### Excerpted text
/ragot

A gem to tell on methods and what they do, behind their backs. A hack to create hooks around methods.

Primary LanguageRubyMIT LicenseMIT

Ragot

A hack to create hooks around methods, either unobstrusive, with no change whatsoever in the source of the targeted code, or with the use of Ragot inherited class methods before and after.

Installation

Ruby 2.* (i guess). Install it with rubygems: gem install ragot With bundler, add it to your Gemfile: gem ragot

Use

Ragot.about (unobstrusive)

require 'ragot'
Ragot.about String, :upcase           # only to show it's easy, not to tell you it's a good idea...
"example".upcase
# puts `upcase` called, with params : []. Got 'EXAMPLE' as result, at 2016-09-25 20:47:14 +0200 .0821934
=> "EXAMPLE"

Ragot.about can be declared anywhere given the targeted class (or module) is already defined.

Targeted methods don't even need to be defined. If not already, they'll be hooked when added to the targeted class or module.

Options

Let's say you have Person class in an App, itself with a log method.

  • block

It is executed in instance context. The return value of the targeted method, as welle as the arguments passed to it, are yielded to the block.

Ragot.about Person, :save do |save_return_value, *params|
  # code executed in instance context, `full_name`, `department`, `errors` are Person instance methods
  if save_return_value
    App.log "#{full_name} created, and added to #{department} at #{Time.now}"
  else
    App.log "Problem : #{errors} when trying to create #{full_name}"
  end
end
  • hook

Option default is after, but can be set to before.

Ragot.about Person, :change_status, hook: :before do |new_status_param|
  App.log "#{full_name} status was #{status} before it was changed to #{new_status_param}"
end
  • class

You want to hook a class, instead of instance, method.

Ragot.about Person, :name, class: true do |name, *empty_params|
  App.log "#{self} class is asked its name again !" # self is singleton_class
end
  • failsafe

You don't want to allow a hook to crash your application.

### Source data

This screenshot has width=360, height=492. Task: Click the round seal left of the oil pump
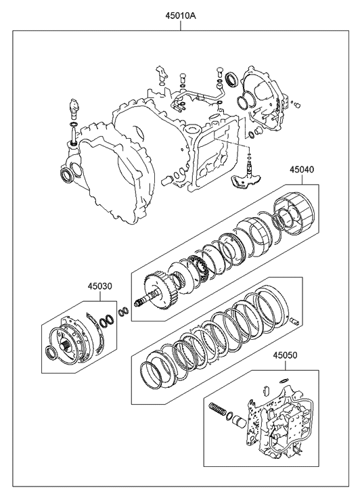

### About this exercise
Give the part of the Ragot page that opens with the words containing "Ruby 2.* (i" and closes with "a good idea..." again, replacing "upcase" with "capitalize".

### Written response
Ruby 2.* (i guess). Install it with rubygems: gem install ragot With bundler, add it to your Gemfile: gem ragot

Use

Ragot.about (unobstrusive)

require 'ragot'
Ragot.about String, :capitalize           # only to show it's easy, not to tell you it's a good idea...